Die Wahrheit in der Dichtung
Eines Tages erschien bei uns eine unbekannte Dame und erwirkte von der vom SD gestellten Bewachung, dass sie uns Lebensmittel zustecken durfte. Einmal wagte sie sich sogar in die Wachbaracke des Lagers Lichterfelde und gab ein Paket für mich persönlich ab.
Und das alles, obwohl ich ihr eindringlich sagte, dass das verboten sei und sie selber in größter Gefahr stehe.
Amtliche Aussage des ehemaligen KZ-Häftlings H. B.32
32 ABBAW 1.
Als Liselotte Welskopf-Henrich das Gebäude betritt, begrüßt der Pförtner, ein älterer Mann, sie mit einem mitleidigen Blick. Sie nimmt auf einer Bank ohne Lehne Platz. Neben ihr sitzt ein altes jüdisches Ehepaar.
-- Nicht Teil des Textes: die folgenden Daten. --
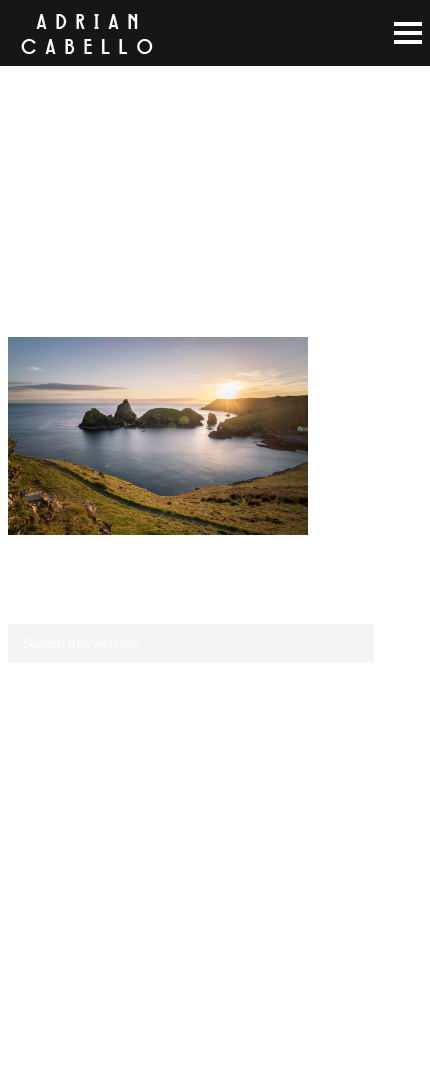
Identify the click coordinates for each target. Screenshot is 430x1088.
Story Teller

Von dem Korridor gehen mehrere Zimmer ab, die hinter verschlossenen Türen verborgen sind. Man lässt die Frau warten, will sie zermürben. Die Angst vor dem Ungewissen soll ihre Konzentration schwächen. Welskopf-Henrich ist sich dessen bewusst und spricht energisch einen vorübergehenden Mann an, dessen Uniform silberne Sterne und Balken auf den Schulterstücken zieren. Sie fordert, endlich vorgelassen zu werden. Sie verweist auf ihre amtliche Tätigkeit und erklärt, dass sie nicht unbegrenzt Zeit habe. Ihre Taktik ist wohlüberlegt.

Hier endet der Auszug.